NOYB filed a complaint against Fitbit over alleged data transfer violation

The Austrian non-profit organisation, European Center for Digital Rights (NOYB), filed a complaint against the health and fitness company Fitbit in Austria, the Netherlands, and Italy. NOYB claims in its complaint that Fitbit, which was bought by Google, violates GDPR provisions as it allegedly forced its users to consent to their data transfer to the US and other countries with different data protection laws. Fitbit is also accused of not informing its users about the possible implications or the specific countries their data goes to, nor does it give them the right to withdraw their consent. Instead, users would have to completely delete their accounts to end the data processing. Meaning that users would lose their health data even if they had paid for the premium subscription.

Why does it matter?

The main issue in this case is that Fitbit does not allow its customers to consent to transfer their data outside the EU or withdraw their consent. NOYB claims that Fitbit’s practices of coercing users to consent to data transfers outside the EU, the lack of clarity on data sharing implications, and the inability to withdraw consent without losing data violate the GDPR. According to NOYB, even if users could withdraw their consent, it still would not comply with the GDPR as Fitbit would need to have an option to consent to the data transfer in the first place.

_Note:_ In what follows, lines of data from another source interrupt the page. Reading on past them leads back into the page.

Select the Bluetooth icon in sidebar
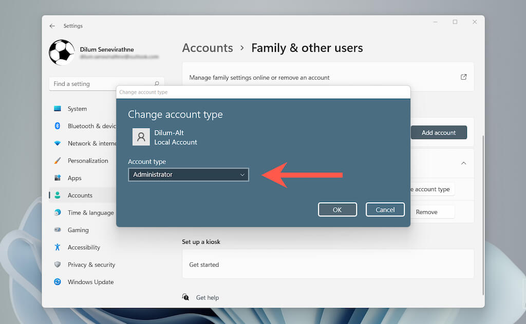Image resolution: width=526 pixels, height=324 pixels. tap(58, 126)
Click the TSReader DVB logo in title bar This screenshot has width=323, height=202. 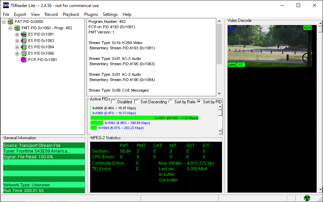pos(6,5)
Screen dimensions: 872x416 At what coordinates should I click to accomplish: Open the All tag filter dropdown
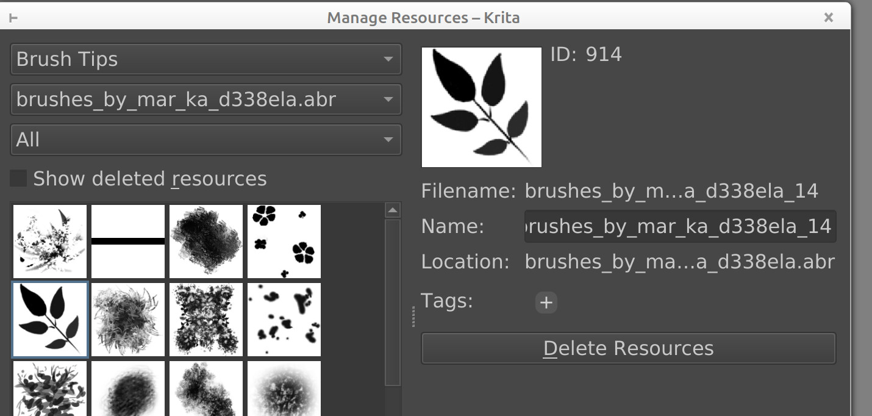tap(205, 140)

What would be interesting to see is whether and how the European Commission’s new adequacy decision for the EU-US Data Privacy Framework would be used in this case when determining the legality of the data transfer. Considering that the adequacy decision found that the US ensures an adequate level of protection to that of the EU when transferring data from the EU to the US, either Fitbit would have to change its privacy policies, or it would end up in a legal gap where the company would still be allowed to conduct repetitive data transfer outside the EU.